Bouteilles, verres, pailles, sacs… Les produits à base de plastique se trouvent partout autour de nous. Mais qu’advient-il de ces objets du quotidien lorsqu’ils sont jetés n’importe où ? Des chercheurs toulousains du CNRS, du CNES, de l’Institut pour la Recherche et le Développement (IRD) et de l’université Toulouse 3 Paul-Sabatier, ont voulu comprendre comment ces déchets plastiques peuvent se mouvoir aux quatre coins du globe, du Pérou jusqu’à l’Occitanie.
Jeroen Sonke est directeur de recherche du CNRS au laboratoire Géosciences environnement de Toulouse. C’est avec ses collègues toulousains qu’il travaille depuis 2019 à l’élaboration d’un modèle mathématique capable de définir la trajectoire de certains déchets plastiques pour en déduire leur présence à des endroits insoupçonnés, et la manière dont ils y sont arrivés. Il nous explique : « Avec mes équipes, nous avons commencé par observer la présence ou non des micro-plastiques dans l’air et dans la neige en haute altitude, loin des zones d’habitation. Et nous avons découvert une concentration importante de ces substances au-dessus des Pyrénées et au Pic du Midi. Nous estimons ainsi qu’environ 300 micro-plastiques par mètre carré y tombent tous les jours. »

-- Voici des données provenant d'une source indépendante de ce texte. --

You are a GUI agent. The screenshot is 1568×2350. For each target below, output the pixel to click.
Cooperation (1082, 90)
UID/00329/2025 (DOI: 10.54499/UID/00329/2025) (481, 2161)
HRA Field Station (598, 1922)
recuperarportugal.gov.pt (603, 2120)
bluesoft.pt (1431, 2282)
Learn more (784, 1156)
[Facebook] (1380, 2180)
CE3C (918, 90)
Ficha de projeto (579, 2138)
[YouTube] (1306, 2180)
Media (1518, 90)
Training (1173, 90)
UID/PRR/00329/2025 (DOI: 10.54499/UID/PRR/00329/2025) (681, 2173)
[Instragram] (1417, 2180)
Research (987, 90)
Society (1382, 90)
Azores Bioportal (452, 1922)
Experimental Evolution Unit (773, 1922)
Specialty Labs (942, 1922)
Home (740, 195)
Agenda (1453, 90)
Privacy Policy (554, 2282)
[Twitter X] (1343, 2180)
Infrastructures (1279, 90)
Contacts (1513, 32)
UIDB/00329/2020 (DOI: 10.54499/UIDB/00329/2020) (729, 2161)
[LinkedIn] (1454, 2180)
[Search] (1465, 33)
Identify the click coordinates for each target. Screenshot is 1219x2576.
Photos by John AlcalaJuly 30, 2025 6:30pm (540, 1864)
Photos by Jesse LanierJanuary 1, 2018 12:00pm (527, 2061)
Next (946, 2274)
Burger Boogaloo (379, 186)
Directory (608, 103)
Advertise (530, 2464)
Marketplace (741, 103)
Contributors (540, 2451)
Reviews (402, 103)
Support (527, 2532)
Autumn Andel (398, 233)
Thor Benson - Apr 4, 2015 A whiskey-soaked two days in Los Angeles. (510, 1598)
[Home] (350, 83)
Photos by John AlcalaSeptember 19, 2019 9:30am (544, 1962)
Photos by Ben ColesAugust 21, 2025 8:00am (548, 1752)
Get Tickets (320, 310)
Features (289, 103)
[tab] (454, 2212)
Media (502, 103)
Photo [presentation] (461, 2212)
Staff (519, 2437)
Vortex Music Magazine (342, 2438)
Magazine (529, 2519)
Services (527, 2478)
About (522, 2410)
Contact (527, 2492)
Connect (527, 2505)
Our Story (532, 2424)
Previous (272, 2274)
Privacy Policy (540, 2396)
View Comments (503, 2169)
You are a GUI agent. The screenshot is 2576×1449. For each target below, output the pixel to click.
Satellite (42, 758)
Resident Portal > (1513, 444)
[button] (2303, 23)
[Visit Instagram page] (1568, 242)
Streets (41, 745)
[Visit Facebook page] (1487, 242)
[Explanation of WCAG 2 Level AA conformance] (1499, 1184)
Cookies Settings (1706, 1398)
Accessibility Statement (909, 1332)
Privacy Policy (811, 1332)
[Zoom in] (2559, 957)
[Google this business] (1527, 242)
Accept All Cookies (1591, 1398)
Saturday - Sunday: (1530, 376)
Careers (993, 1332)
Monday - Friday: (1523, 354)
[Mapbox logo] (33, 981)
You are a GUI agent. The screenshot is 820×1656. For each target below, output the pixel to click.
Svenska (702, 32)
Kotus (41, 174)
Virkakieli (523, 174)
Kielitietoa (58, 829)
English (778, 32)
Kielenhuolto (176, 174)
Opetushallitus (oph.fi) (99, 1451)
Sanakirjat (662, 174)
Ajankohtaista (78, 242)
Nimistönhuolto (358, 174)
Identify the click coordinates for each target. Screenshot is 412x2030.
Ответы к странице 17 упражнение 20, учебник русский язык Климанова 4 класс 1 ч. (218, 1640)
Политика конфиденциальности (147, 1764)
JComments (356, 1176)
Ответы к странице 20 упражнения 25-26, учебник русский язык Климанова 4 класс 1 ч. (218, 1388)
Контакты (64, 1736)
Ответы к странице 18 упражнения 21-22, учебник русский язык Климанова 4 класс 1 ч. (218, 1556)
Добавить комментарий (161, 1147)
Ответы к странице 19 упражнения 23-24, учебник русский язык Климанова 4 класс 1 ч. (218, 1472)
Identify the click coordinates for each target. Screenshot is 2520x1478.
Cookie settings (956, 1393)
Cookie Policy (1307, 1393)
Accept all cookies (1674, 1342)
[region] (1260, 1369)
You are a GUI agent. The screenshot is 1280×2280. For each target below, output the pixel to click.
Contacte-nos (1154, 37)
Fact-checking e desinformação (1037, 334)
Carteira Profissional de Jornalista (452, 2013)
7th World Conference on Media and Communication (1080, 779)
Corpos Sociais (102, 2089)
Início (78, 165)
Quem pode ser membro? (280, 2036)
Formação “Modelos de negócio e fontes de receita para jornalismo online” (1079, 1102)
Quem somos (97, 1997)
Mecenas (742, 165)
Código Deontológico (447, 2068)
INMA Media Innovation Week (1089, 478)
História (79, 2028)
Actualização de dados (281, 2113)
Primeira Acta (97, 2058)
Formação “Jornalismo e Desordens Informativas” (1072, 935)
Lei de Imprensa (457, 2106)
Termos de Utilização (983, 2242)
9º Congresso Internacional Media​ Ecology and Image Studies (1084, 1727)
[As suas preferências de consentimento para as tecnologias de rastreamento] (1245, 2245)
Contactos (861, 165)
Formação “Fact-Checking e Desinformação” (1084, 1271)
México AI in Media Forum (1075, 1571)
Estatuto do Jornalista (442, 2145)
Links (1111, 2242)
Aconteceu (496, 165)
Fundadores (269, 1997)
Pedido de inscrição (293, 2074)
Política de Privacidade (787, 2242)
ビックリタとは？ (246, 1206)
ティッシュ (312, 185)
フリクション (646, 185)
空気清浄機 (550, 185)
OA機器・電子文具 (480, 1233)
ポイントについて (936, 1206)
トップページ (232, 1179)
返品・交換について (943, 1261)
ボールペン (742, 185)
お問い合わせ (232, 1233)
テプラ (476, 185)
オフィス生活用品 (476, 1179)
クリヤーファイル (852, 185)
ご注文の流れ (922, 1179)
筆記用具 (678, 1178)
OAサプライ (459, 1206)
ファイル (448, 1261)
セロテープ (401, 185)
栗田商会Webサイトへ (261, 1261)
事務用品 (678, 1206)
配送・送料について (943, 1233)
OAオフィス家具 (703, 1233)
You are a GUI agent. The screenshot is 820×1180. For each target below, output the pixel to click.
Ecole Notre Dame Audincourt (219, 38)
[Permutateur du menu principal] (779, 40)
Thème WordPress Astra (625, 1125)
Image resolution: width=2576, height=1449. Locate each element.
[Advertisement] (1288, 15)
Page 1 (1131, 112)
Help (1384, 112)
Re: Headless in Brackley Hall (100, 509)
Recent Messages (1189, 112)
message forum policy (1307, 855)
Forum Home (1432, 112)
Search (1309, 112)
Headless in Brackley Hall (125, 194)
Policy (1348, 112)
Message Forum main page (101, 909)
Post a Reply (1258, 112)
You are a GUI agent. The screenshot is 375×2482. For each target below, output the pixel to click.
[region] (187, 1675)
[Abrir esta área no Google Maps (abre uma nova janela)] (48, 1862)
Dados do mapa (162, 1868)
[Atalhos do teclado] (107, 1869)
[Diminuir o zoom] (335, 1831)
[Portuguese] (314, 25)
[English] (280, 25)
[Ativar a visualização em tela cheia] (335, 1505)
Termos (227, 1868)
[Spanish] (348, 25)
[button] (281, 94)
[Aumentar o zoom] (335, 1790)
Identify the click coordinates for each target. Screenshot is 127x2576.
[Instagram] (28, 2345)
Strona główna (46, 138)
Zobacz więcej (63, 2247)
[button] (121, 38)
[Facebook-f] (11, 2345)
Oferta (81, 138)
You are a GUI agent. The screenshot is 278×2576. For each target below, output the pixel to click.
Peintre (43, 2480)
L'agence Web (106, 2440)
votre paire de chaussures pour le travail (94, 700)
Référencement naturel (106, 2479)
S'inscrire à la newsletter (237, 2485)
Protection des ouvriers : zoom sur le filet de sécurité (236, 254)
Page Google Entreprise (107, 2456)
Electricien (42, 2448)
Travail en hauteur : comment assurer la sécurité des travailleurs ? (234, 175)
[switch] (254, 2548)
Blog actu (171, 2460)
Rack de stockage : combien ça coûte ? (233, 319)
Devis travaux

Les échantillons récupérés par les chercheurs sont ensuite analysés au microscope puis, par des atmosphériciens, qui modélisent leurs trajectoires dans l’atmosphère. « Cela nous a appris que ces micro-plastiques en haute altitude sont souvent portés par des masses d’air qui viennent d’Amérique du Nord, d’Afrique ou de l’océan Atlantique. Nous avons donc réalisé qu’il existait un déplacement intercontinental des micro-plastiques à travers la planète. »
Dans l’eau, dans les sols comme dans l’air, le plastique s’insinue partout, polluant notre environnement, mettant notre écosystème et notre santé en péril. Jeroen Sonke affirme d’ailleurs : « Aujourd’hui, l’Homme est exposé aux micro-plastiques dès lors qu’il boit de l’eau en bouteille ou du robinet. On en retrouve également dans le sel, dans le miel, dans toutes sortes d’aliments, comme les légumes… On estime par ailleurs que chaque individu respire 100 000 particules de micro-plastiques par an. »
Or, le Bisphénol A contenu dans le plastique est un perturbateur endocrinien hautement toxique. Celui-ci peut notamment engendrer un risque d’infertilité ou de malformation chez les fœtus. Pour ce qui est des animaux marins (ce sont les plus exposés à cette pollution), Jeroen Sonke, alerte : « Nous estimons qu’entre 10 à 20% d’entre eux sont fortement impactés par les macro-plastiques, les plus grands déchets. »
Afin de limiter cette pollution, les chercheurs préconisent une meilleure gestion des décharges à ciel ouvert ou encore un nettoyage ciblé des lacs et des zones côtières les plus impactés. « Il existe de nouveaux projets en cours qui permettent le captage des macro-plastiques dans les rivières. Nous espérons que ce sera une façon efficace de les retenir, et ainsi d’éviter qu’ils ne se retrouvent dans les océans », conclut Jeroen Sonke.